Honestly, I’d rather have Hitler.
Meanwhile, out on the streets, we’ve taken to worrying about the most ludicrous things. Like what’s the alternative to driving to work when NOC decides to stop the supply again. When I was growing up, the only other alternative to driving would be riding a bicycle because we knew no better. Now there are people making a very good living from selling hundred different varieties of electric cars and what not.
This is a country where we’re so content and so happy with our lot that the government is bored. You’d imagine they would have many important things to do, but somehow they find the time to draw up precise rules about which particular day out of 15 days of celebrations should Lhosar be declared a holiday. And how you can still talk “peace” in the press while goons in the Tarai are having a field day kidnapping and killing whoever they please. And how the government is forming a high -level Commission to find an alternative to the fuel crisis after a shortage of two months and counting.
It’s pathetic.

The evening news is even worse. Almost everyday, it’ll feature a smiling politician sitting on a sofa, a cup of tea in one hand and an overflowing ashtray perched on the carved table in front of him. His stomach is huge. Next to him, other people are seated comfortably on plush sofas, talking politics to the reporters who seem to be hanging on to their
every word. There’s the usual rhetorically gibberish democracy talk, people power, transitional phase, and all that familiar crap.

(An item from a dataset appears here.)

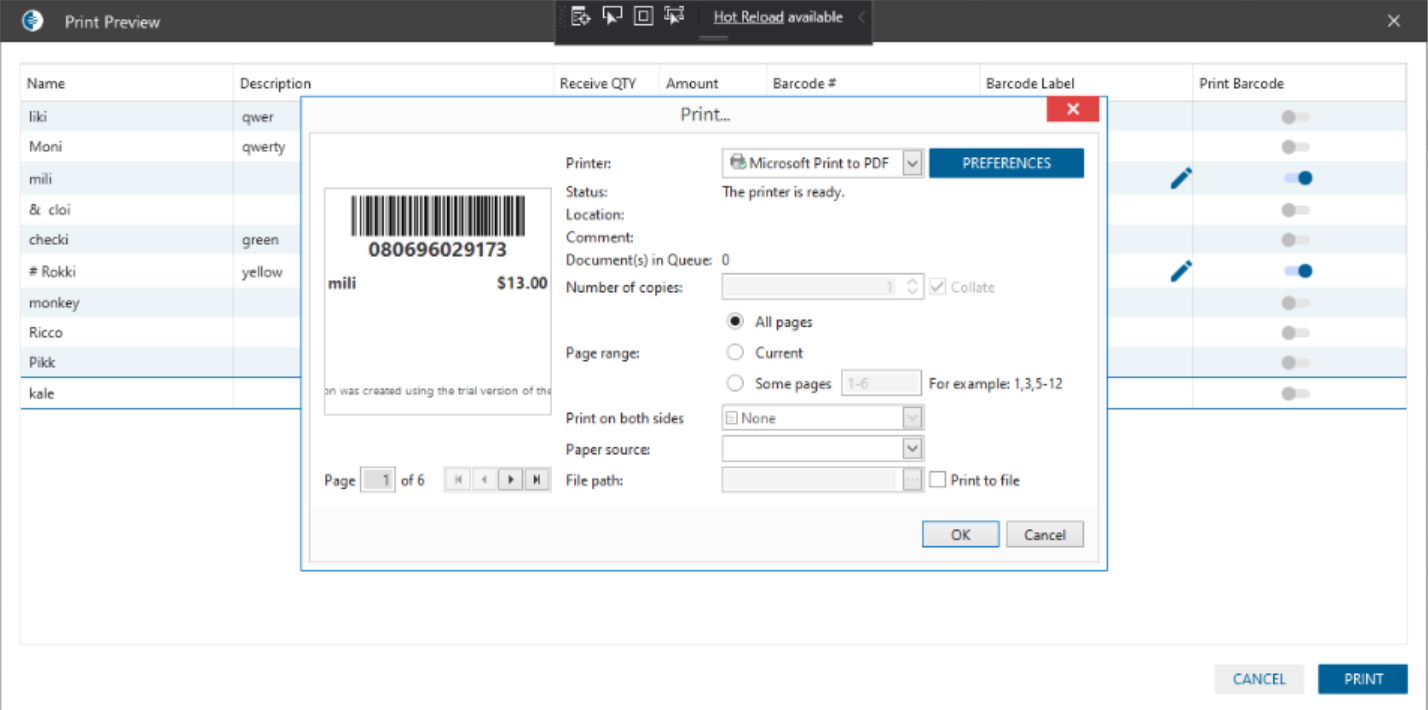Viewport: 1428px width, 710px height.
Task: Sort by the Name column header
Action: click(46, 84)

One of them is talking about how much they’ve managed to achieve during the “transitional” phase even though the Constitution, the very reason they were elected to the Assembly in the first place, is nowhere close to being completed in time. And he says they’re very proud of having come so far. No dear, that’s the wrong word. You’re not proud. You’re a stupid waste of the country’s resources.
And he’s not alone. In fact, I’m becoming increasingly concerned with the sheer number of properly idiotic people who call Nepal home. One of the penalties for people like us refusing to participate in politics is that you end up being governed by your inferiors.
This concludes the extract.